## Task description
Using the entries below, output exactly the lines from the one containing "Task: Click the search keyword input field" through the final line, both included, and no others.

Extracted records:
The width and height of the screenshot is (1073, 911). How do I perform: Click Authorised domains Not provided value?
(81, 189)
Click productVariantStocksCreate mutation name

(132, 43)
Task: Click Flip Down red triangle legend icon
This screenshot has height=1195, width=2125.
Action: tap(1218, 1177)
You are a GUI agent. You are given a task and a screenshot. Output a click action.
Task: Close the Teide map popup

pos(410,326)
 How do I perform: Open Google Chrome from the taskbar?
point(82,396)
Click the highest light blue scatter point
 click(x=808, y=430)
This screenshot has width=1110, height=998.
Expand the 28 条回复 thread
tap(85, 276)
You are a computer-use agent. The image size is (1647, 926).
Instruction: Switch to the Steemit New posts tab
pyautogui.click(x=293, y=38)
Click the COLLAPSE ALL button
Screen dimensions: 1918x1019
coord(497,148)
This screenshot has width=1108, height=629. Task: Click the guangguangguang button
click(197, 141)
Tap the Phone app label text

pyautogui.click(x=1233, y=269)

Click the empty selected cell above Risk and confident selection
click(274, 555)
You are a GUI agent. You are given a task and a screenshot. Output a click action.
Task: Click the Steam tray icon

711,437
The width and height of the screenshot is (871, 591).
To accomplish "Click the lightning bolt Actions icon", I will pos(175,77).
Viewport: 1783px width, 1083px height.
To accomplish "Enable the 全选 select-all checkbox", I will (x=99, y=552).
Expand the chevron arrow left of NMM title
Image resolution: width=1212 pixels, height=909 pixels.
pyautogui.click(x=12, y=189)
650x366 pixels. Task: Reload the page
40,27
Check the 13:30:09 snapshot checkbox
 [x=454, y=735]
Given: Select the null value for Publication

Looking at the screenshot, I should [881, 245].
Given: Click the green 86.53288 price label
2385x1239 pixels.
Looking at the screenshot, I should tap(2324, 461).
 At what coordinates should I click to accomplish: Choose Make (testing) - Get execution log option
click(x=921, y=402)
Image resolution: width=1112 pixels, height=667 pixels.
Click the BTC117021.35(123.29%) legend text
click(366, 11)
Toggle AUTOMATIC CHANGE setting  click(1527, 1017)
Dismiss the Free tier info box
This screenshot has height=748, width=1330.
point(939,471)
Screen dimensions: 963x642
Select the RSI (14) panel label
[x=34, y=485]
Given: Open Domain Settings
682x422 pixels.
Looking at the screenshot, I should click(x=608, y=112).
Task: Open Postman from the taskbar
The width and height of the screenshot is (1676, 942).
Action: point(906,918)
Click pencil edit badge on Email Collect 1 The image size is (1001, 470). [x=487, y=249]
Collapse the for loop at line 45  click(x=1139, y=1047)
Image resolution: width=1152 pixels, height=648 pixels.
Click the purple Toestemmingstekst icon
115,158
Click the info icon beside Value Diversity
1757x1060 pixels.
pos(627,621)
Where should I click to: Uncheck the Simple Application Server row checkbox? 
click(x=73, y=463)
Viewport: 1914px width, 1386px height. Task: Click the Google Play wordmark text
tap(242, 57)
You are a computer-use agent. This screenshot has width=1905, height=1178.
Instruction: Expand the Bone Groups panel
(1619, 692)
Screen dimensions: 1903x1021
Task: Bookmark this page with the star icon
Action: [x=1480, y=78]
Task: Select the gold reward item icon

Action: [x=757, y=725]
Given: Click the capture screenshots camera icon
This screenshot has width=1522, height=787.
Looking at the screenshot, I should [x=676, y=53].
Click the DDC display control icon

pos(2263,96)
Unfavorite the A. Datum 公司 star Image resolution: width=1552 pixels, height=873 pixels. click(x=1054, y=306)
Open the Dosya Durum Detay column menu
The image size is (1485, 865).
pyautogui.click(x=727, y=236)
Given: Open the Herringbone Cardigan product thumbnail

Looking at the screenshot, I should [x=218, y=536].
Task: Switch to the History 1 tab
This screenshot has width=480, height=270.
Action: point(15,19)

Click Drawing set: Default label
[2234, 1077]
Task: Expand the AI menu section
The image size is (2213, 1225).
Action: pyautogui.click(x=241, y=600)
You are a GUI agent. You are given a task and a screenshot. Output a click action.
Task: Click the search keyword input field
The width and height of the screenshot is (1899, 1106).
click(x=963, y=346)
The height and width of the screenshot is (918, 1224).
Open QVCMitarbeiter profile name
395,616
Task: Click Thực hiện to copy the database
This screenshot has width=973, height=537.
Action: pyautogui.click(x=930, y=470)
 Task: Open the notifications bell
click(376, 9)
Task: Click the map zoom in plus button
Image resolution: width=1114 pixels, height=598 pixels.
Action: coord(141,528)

## Solution for this exercise
Task: Click the search keyword input field
The width and height of the screenshot is (1899, 1106).
click(x=963, y=346)
The height and width of the screenshot is (918, 1224).
Open QVCMitarbeiter profile name
395,616
Task: Click Thực hiện to copy the database
This screenshot has width=973, height=537.
Action: pyautogui.click(x=930, y=470)
 Task: Open the notifications bell
click(376, 9)
Task: Click the map zoom in plus button
Image resolution: width=1114 pixels, height=598 pixels.
Action: coord(141,528)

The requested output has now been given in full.